Henry V act 3, scene 2


This is your periodic reminder that I adore Henry V and you should too. And also a reminder that it might seem like I’m talking down to you here, but I promise I just sound like a patronizing dick all the time and it’s nothing personal.

So I talked in my last post a bit about inkhorn terms (words imported from Latin at the tail end of the 1500s to fancify English) and how Shakespeare glosses his own lines for his listeners, and I wanted to give an in-depth example of that, for funsies. And what better example than the most famous “what the fuck is he saying?” line, from Macbeth:

Will all great Neptune’s ocean wash this blood
Clean from my hand? No, this my hand will rather
The multitudinous seas incarnadine,
Making the green one red.

Usually when people quote it all they quote is “the multitudinous seas incarnadine,” which… duh, of course it’s not going to make any sense. If you leave out “will,” then “incarnadine” sounds like an adjective and there’s no context to tell us what it might mean. But if you have the full quote, it’s easy to pair it up with other words and figure it out.

Often when Shakespeare does this doubling-up thing, he does it like mirror. So you start with “from my hand? // No, this my hand will rather” – and since will… // will rather makes it clear that the second sentence is a direct refutation of the first, you can assume that what comes next will just be the first sentence again, just in negative.


If seas pairs with ocean, then multitudinous must pair with all. Easy enough. And if you think about it, multitudinous actually makes sense on its own: it’s just multitude + the (n)ous ending that adjectives sometimes get when they’re derived from a noun – riotous, furious, suspicious, wondrous, capricious. So we don’t actually need “all,” and neither did Shakespeare’s audience, since multitude entered English in the early 1300s. But it sets us up to understand that the second sentence really is just going to be a mirror of the first.

But ocean and seas are both actually part of larger phrases. All great Neptune’s ocean won’t wash this blood clean from my hand; instead, that hand will those multitudinous seas incarnadine. In context, incarnadine is obviously a verb, and it’s the inverse of wash clean (of blood).

So we get the general idea of the sentence, but we really only know what incarnadine means in opposition to other words, not on its own. So Shakespeare spells it out for us.

We’ve completed our two parallel sentences; there isn’t anything left to compare. So making the green one red must then be directly modifying the verb before it, which we now know to be incarnadine.
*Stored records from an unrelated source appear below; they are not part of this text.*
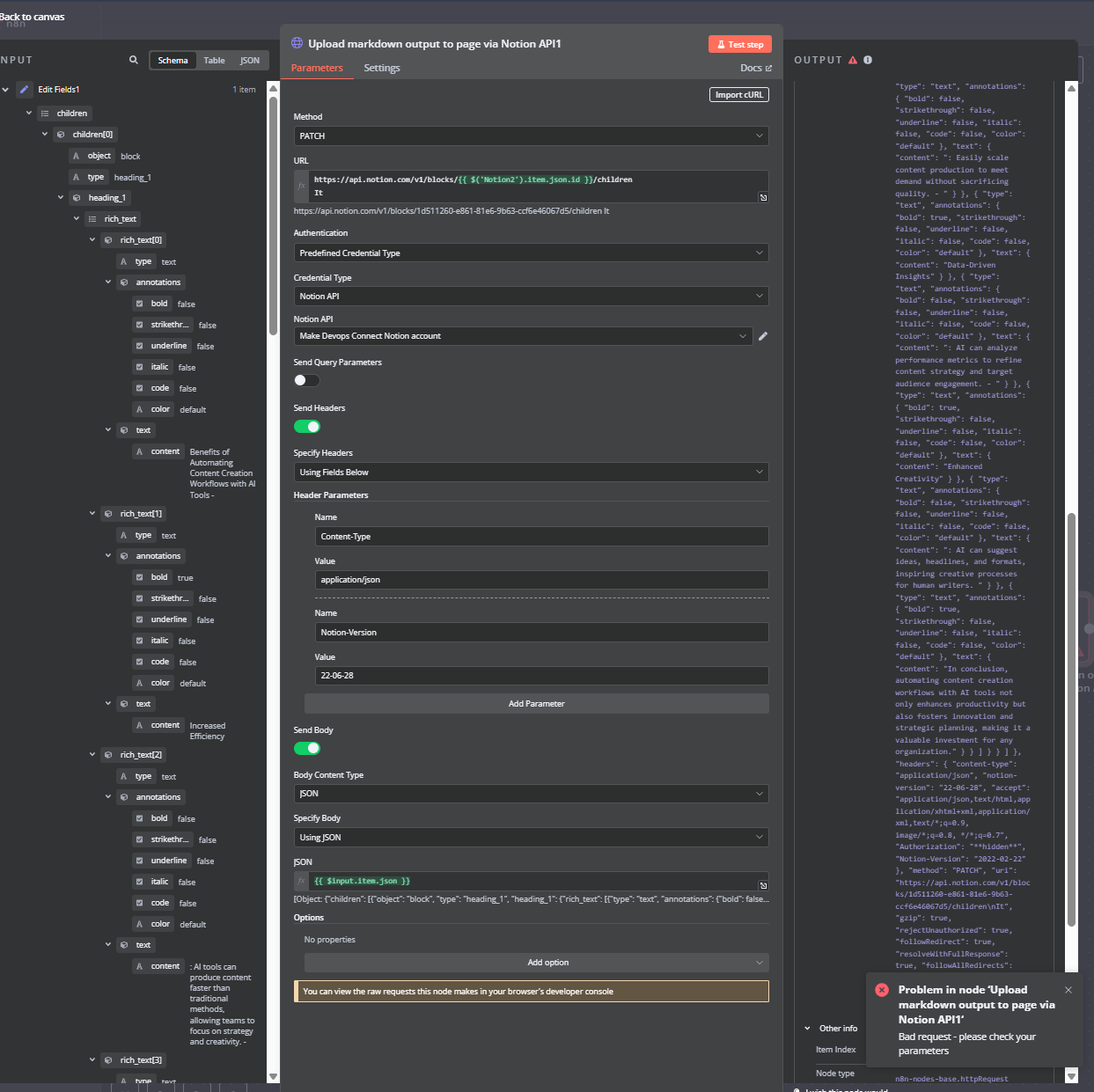
Task: Open the Method dropdown showing PATCH
Action: (531, 136)
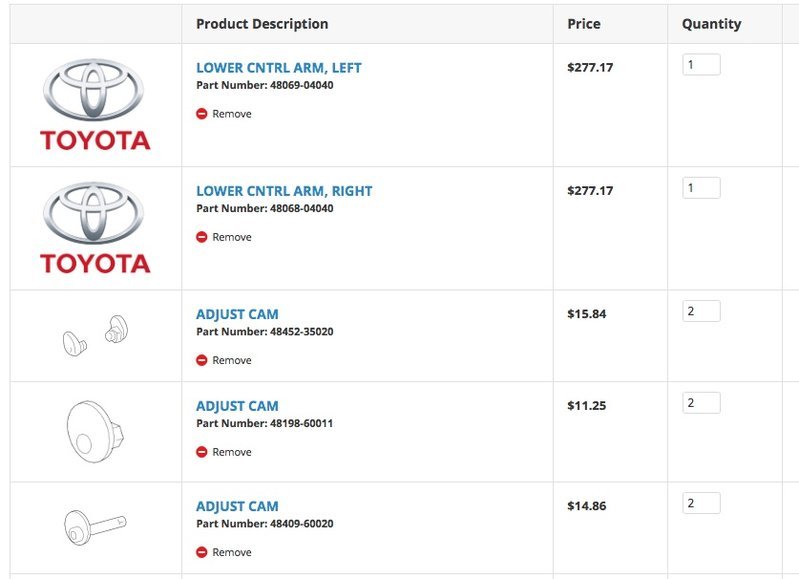Click thumbnail of adjust cam bolt
This screenshot has width=799, height=579.
[95, 527]
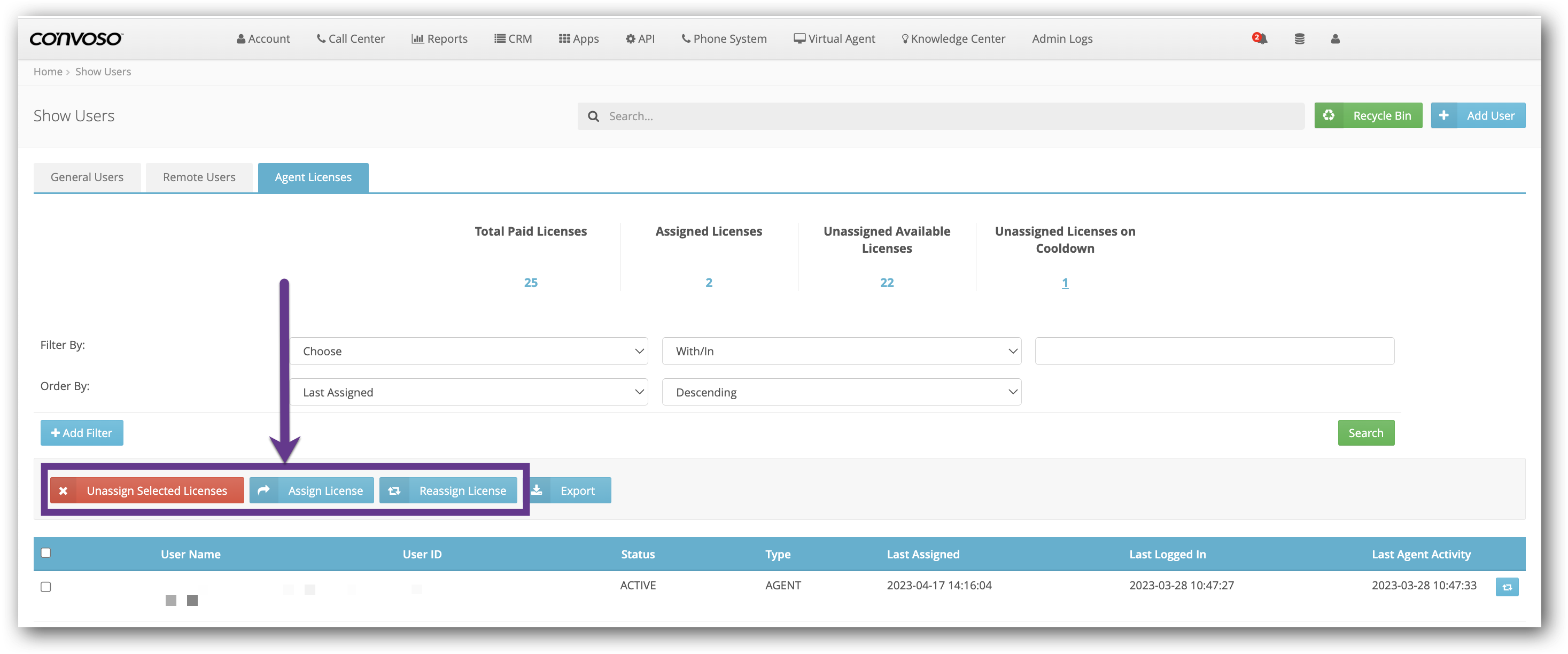Click the empty filter value field
Screen dimensions: 1568x654
(x=1214, y=351)
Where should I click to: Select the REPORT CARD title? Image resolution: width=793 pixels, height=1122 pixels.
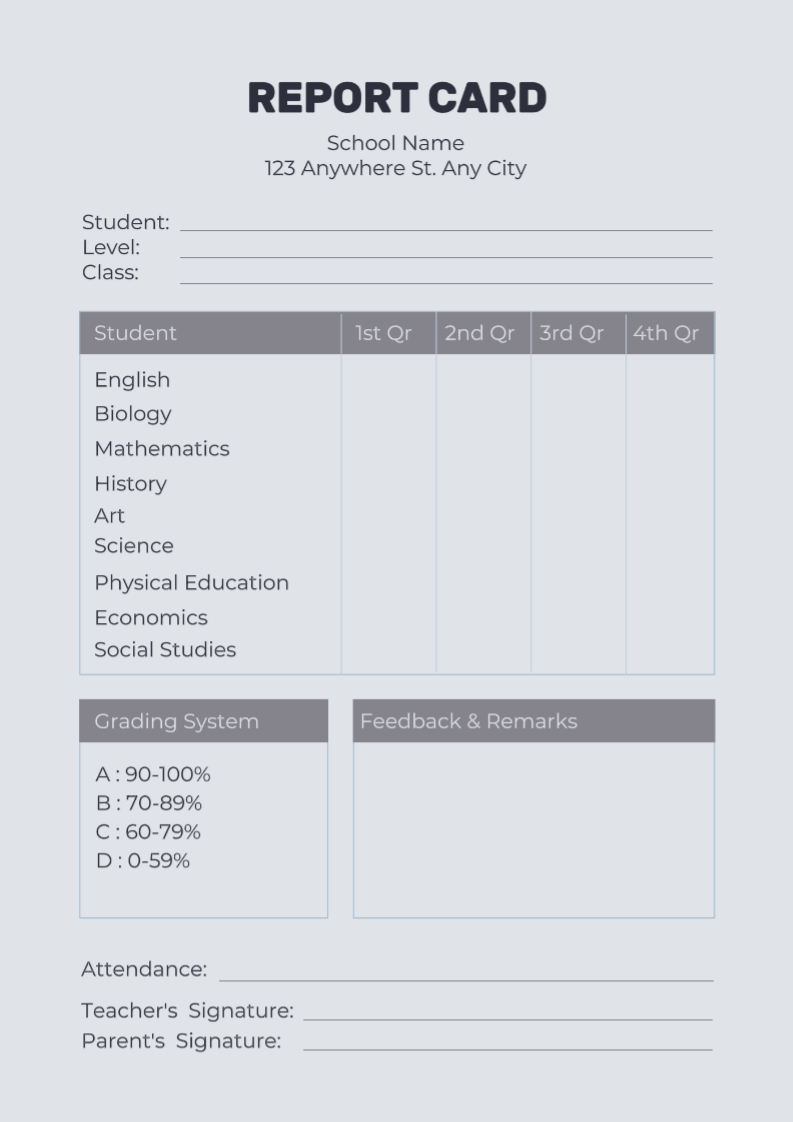tap(397, 99)
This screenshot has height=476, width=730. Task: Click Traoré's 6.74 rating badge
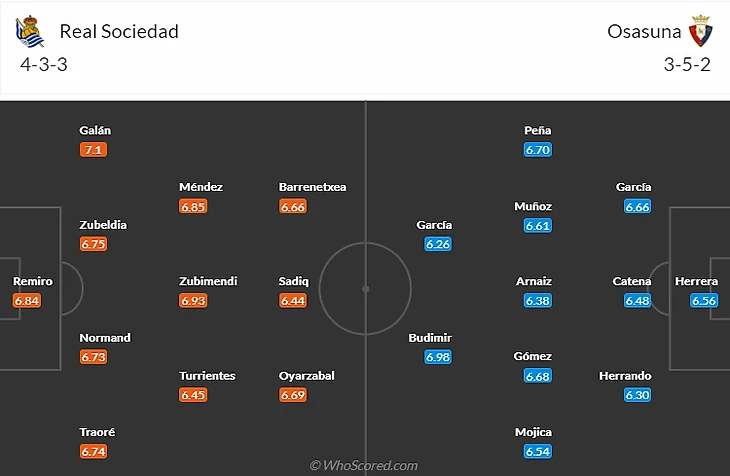pos(93,451)
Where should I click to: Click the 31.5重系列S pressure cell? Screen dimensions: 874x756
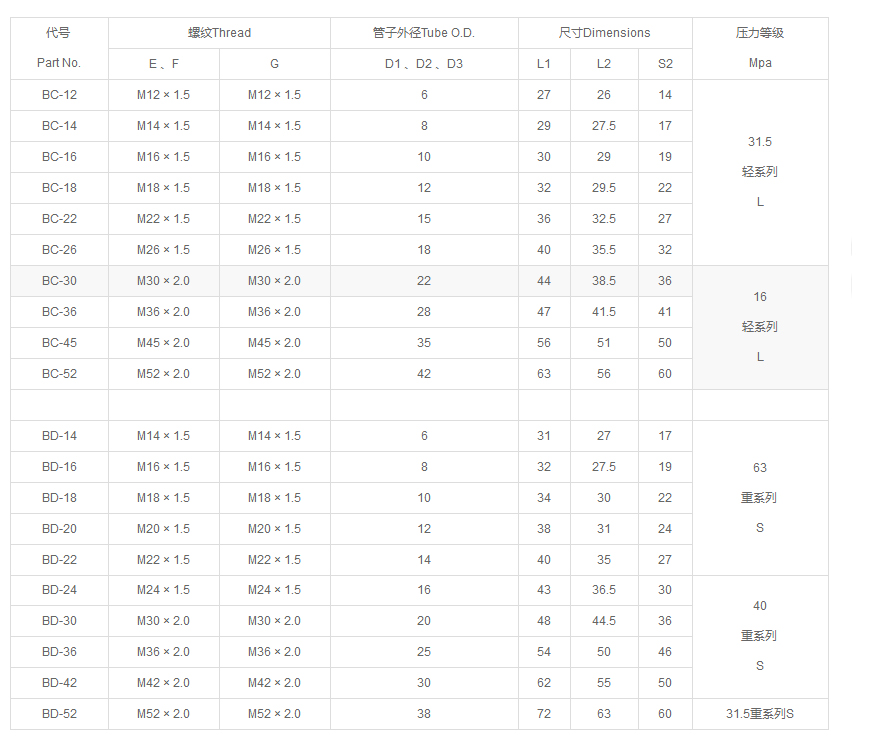(760, 714)
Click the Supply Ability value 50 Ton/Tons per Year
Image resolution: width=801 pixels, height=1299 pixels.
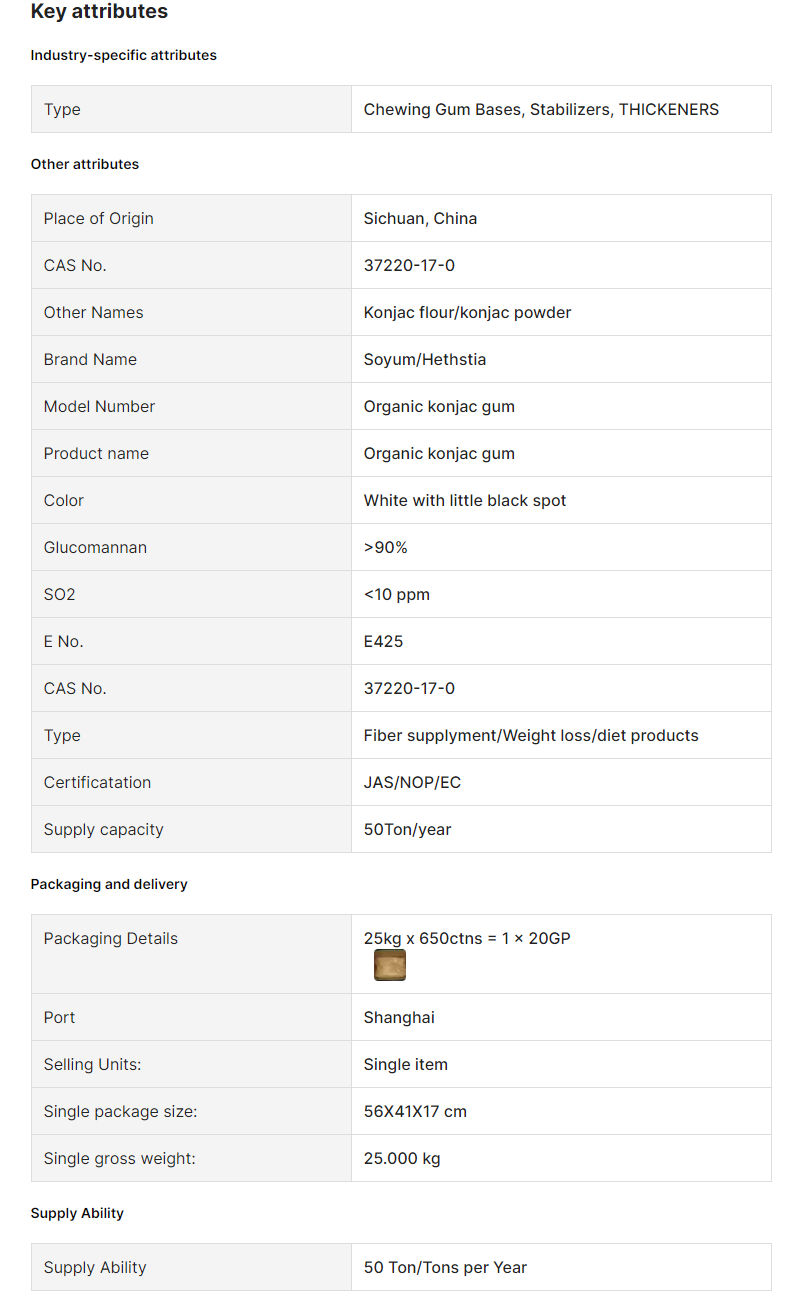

And if we assume that the sea is green, and we know that blood is red, it becomes obvious: to incarnadine is to make red.

I made a visual representation too, because I like pretty markers and this post felt too short: 1

When you look at it written out like that you can see just how parallel it is and how it all leads up to that fun-but-ambiguous incarnadine. You kind of get the sense he just really wanted to use it and orchestrated a sentence that would let him do it.

And here’s the thing: some of Shakespeare’s audience would have understood exactly what incarnadine meant without all that, because it was already an adjective. It meant flesh-colored or carnation-colored and it has the same root as incarnate (“made flesh”). Incarnadine as an adjective is only attested from the 1590s, so it’s one of those inkhorn words Shakespeare was so fond of. But for the rest of them (and us), Shakespeare tacks on a definition.

Shakespeare knows his sentences can be impenetrable. He’s twisting English into shapes it doesn’t normally take and using words it doesn’t normally use. But a playwright doesn’t become successful if no one understands what he’s saying. If you’re using multitudinous seas incarnadine as an example of why Shakespeare is hard to understand, you’re actually just demonstrating how brilliant he is.


  1. Huge shoutout to I believe my friend Tess who gave me this Staedler 20-pack set of pens for my 13th birthday that I still use to this day. They look ugly in this picture but I promise they’re great.